Digital Logos Edition
Both scriptural and practical, The Christian’s Daily Walk, by Henry Scudder, has become a classic Puritan devotional work. Scudder plumbs the depths of Scripture to describe the attributes of a holy life, and instructs his readers how to live lives of service and devotion to God. Scudder describes the practice of spiritual devotion, the means of acquiring the peace of God, and the characteristics of those who walk with God.
The Christian’s Daily Walk was first published in the early seventeenth century, but it did not attain wide readership until it was endorsed by John Owen and Richard Baxter several decades after its initial publication. In fact, Baxter wrote that there was no book better equipped “to be the daily companion of Christians, to guide them in the practice of a holy life.” By the nineteenth century, it had become a bestselling Puritan devotional and a standard work applying biblical truth to daily Christian living.
“There are two contrary homes, to which every man is always going—either to heaven, or to hell. Every action of man is one pace or step whereby he goeth to the one place or the other.” (Pages 50–51)
“The best and surest way to please God, and gain a cheerful quiet heart in the way to heaven, is, to walk with God in uprightness, (through faith in Jesus Christ,) ‘being careful in nothing: but in every thing, by prayer and supplication, with thanksgiving, to make your request known unto God:’ which if you do, the peace of God, which passeth all understanding, shall so establish your heart and mind, in and through Christ Jesus, that you may live in a heaven upon earth, and may be joyous and comfortable in all states and conditions of life whatsoever.” (Page 50)
“ You are accountable to God for losing and mispending all that precious time wherein you do not walk in his ways.” (Page 57)
“To cease from the desire of the eye, is to him a change as revolting as to have the light of the eye extinguished. To cease from the desire of the flesh is to crucify the flesh. To cease from the pride of life, is to renounce the life of nature altogether. In a word, to cease from the desire of the old man, is not to turn, but to destroy him. It is to have him buried with Christ in baptism. It is to have him planted together with Christ in the likeness of his death. It is not to impress a movement, but to inflict a mortification.” (Page xi)
“We are delivered from the law, not that we should be delivered from the service of obedience, but that we should serve in newness of spirit, and not in the oldness of the letter.” (Page xiii)
There is generally that soundness and gravity in the whole doctrine of the book, that weight and wisdom in the directions given in it for practice, that judgment in the resolution of doubts and objections, that breathing of a spirit of holiness, zeal, humility, and the fear of the Lord, in the whole; that I judge and am satisfied therein, that it will be found of singular use unto all such as in sincerity desire a compliance with his design; namely, such as a walking with God here, that he may come to the enjoyment of him hereafter. . . . I do find in this [book] . . . that authority and powerful evidence of truth, arising from a plain transferring of the sacred sense of the Scripture in words and expressions suited to the experience of gracious, honest, and humble souls, that the most accurate and adorned discourses of this age do not attain or rise up unto.
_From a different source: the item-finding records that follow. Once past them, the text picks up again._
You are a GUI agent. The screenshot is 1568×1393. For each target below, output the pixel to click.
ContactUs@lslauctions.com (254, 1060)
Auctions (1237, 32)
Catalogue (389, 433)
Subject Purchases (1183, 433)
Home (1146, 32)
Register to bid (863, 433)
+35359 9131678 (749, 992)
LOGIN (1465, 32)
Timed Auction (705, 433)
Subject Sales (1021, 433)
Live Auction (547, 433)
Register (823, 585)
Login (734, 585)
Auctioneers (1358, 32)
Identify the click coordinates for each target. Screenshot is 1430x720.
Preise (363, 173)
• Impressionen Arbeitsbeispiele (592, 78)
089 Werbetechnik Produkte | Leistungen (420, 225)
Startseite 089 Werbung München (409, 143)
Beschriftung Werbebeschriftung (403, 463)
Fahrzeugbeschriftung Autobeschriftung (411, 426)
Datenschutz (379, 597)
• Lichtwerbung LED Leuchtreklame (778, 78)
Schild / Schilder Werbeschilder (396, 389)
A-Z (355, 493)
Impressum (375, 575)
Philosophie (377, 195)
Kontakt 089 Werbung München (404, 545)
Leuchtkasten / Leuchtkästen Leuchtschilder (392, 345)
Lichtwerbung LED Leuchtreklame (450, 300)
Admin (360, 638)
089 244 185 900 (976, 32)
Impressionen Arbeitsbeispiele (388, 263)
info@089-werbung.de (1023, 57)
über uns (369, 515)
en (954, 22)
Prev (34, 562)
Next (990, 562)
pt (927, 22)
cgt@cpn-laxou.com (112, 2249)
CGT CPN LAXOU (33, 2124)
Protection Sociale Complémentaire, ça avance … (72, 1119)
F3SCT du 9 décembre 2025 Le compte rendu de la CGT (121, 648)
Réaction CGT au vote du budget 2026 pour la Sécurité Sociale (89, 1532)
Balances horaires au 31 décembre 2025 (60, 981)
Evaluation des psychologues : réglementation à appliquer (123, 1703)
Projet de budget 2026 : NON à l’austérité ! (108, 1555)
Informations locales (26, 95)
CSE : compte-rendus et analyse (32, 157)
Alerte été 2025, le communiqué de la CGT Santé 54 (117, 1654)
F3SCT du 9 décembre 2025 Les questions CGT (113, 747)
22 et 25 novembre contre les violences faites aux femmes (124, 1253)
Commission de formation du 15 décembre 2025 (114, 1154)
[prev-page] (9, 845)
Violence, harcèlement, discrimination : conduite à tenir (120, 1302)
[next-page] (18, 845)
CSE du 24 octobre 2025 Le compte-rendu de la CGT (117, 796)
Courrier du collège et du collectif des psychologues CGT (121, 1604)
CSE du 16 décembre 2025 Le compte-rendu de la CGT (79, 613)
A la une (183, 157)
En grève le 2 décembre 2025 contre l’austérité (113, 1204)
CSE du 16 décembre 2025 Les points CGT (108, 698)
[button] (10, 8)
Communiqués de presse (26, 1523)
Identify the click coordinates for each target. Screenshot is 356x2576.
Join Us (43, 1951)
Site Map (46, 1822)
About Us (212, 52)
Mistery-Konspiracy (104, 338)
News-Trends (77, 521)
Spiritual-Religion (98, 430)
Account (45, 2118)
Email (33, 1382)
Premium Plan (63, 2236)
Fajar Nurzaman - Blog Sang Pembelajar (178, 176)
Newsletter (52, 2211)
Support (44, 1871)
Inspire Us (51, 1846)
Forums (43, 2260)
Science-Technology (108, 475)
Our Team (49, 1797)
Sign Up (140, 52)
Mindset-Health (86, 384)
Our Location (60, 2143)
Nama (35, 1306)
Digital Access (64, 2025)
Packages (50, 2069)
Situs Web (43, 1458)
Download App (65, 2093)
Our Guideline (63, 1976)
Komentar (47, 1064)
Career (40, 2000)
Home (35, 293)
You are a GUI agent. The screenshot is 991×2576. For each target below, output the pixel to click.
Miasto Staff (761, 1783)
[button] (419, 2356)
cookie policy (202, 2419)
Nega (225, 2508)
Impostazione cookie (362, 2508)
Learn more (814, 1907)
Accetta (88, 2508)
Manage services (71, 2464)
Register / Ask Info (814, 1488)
. . . I remember not any book which is written to be the daily companion of Christians, to guide them in the practice of a holy life. . . . For so sound is the doctrine of this book, and so prudent and spiritual, apt and savory the directions, and all so fully suited to our ordinary cases and conditions, that I heartily wish no family might be without it . . .
It defines the nature of walking with God—urges the duty and obligation of it—gives minute counsels for beginning, continuing, and ending the day with God. It discusses the duty of special humiliation and fasting, the proper observance of the Sabbath, and the nature of the sacraments. It contemplates the Christian in solitude and in society, in prosperity and adversity—distinguishes between his lawful and his unlawful cares—enlarges upon the peace of the believer—the impediments to it, the false fears which disturb it, and the true means of its preservation. . . . There are few topics arising in the Christian’s daily experience which are not touched in this volume.